I started by reading “chap9.pdf”, and a bunch of papers; however, I would like to blow holes in what I designed. I need to justify my use of this to myself because hardware is such and expensive proposition.

I took the SIMON 128/256 architecture that has a key expansion on 4, 64-bit words and then used that to create something that takes 128-bit in and puts 128-bits out. Just to make the problem tractable for this explanation, I will use SIMON 32/64 from here on as it has 4, 8-bit words.

The basic architecture is here: architecture

I just keep feeding things into the lower two words via an XOR, which follows that Davies-Meyer and the Merkle style architectures.

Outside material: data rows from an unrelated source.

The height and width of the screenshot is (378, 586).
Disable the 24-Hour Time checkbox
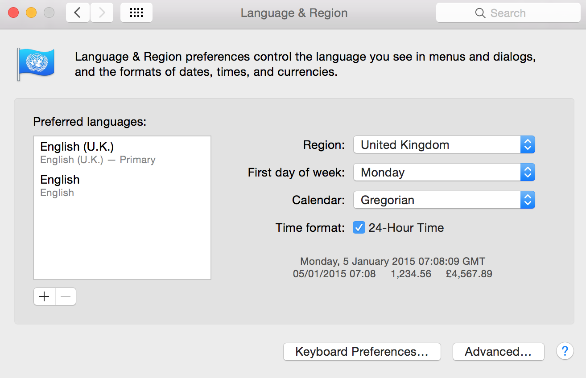[359, 228]
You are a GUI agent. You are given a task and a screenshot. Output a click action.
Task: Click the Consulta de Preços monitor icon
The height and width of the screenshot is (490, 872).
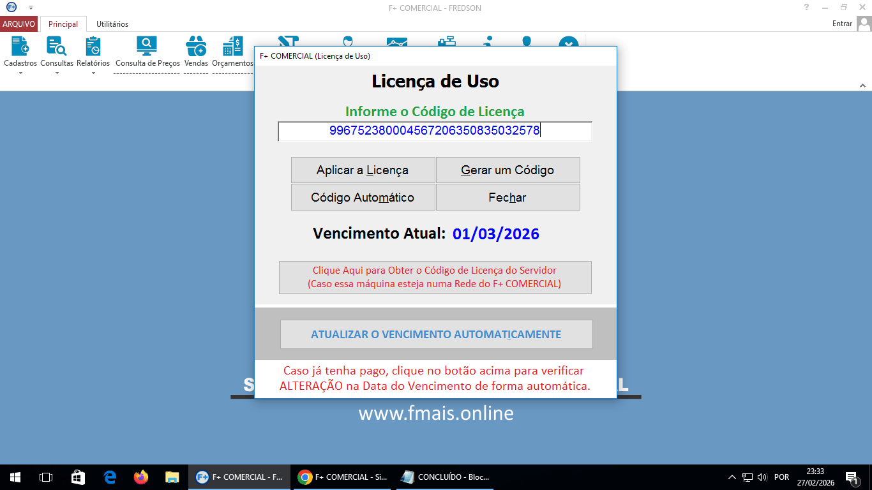(x=147, y=46)
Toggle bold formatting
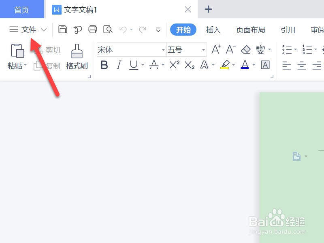Viewport: 324px width, 243px height. pos(104,65)
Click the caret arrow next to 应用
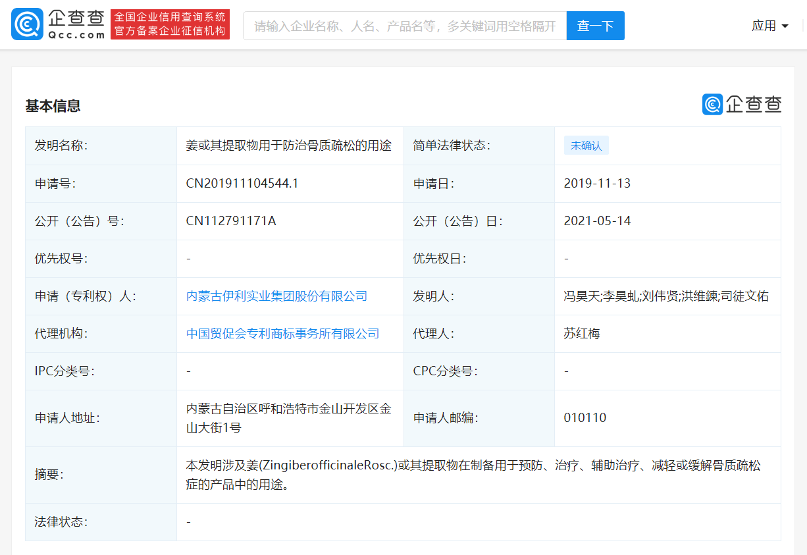 pyautogui.click(x=785, y=26)
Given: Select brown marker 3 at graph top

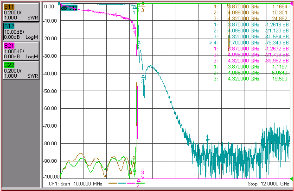Looking at the screenshot, I should (x=143, y=5).
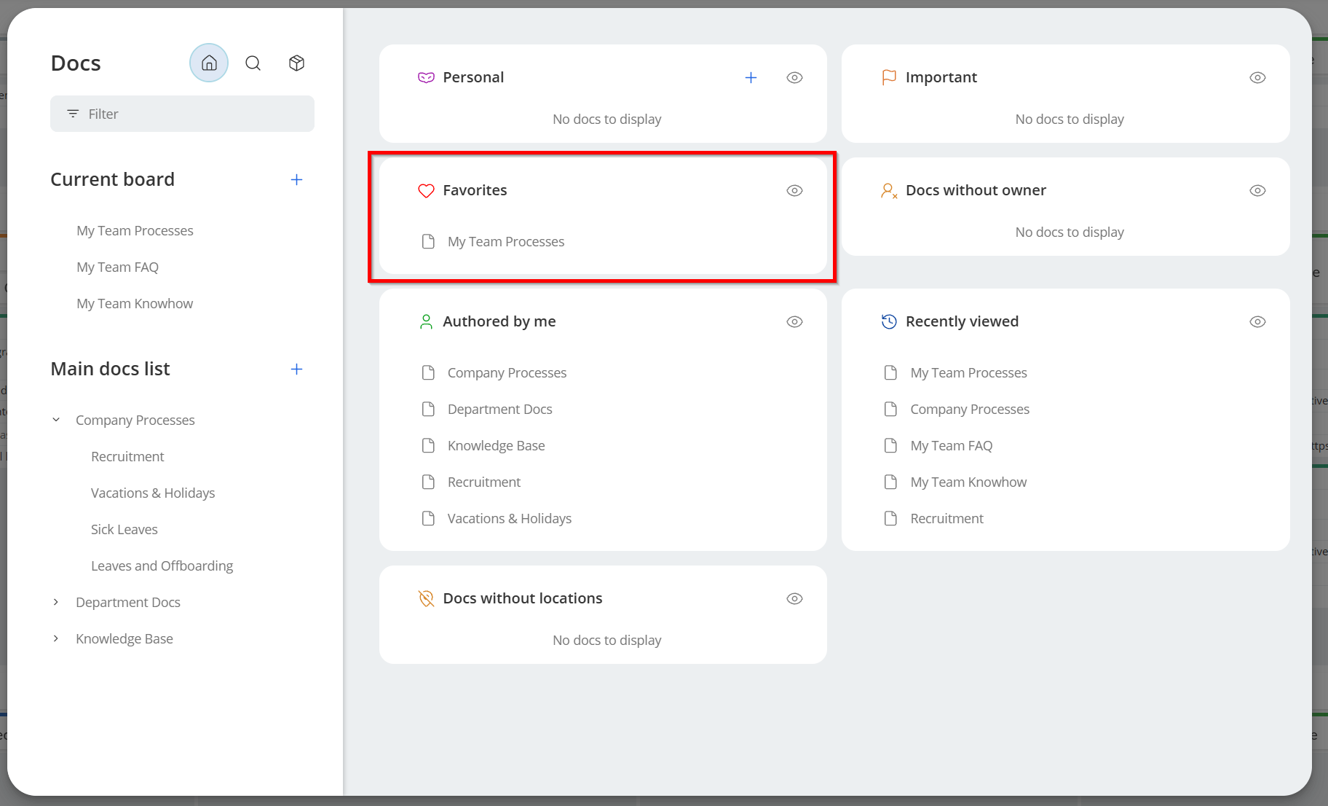
Task: Add a doc to Main docs list
Action: click(x=296, y=369)
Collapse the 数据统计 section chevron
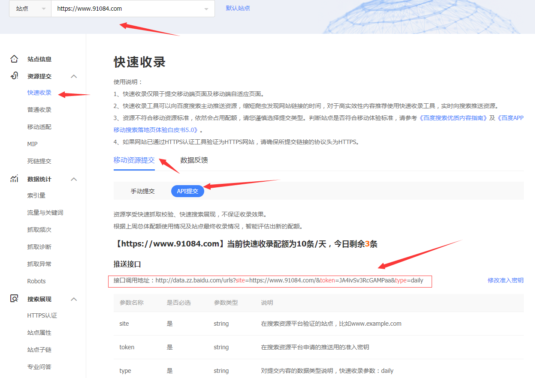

In order to visualize this, I’ve generated the key expansion for a 64-bit input of all 0s for two runs through the hash engine: example

In the image above, the result of feeding a stream of 0s into the hash for two hash rounds results in 0x5753c0fe. This means that 32-bits eventually results in 32-bits, and in the system I plan to implement 128-bit blocks eventually results in a 128-bit number.

Now, I can say everything that is wrong with this that I know of:

  1. I cannot specify the length because this needs to be used as a stream, and I cannot guarantee how many blocks will go through it. For 2 blocks through it, I can find collisions. . This seems to be less of a problem as I make the stream inputs longer, but I could not find a formal proof for this.

  2. I have a counter that exists to run the encryption hardware, and I could XOR against that on either the high or low word, but for 2 blocks, I can still find collisions.

Question: Is there a formal proof for length of stream input and collisions somewhere for a block-based, unkeyed cipher?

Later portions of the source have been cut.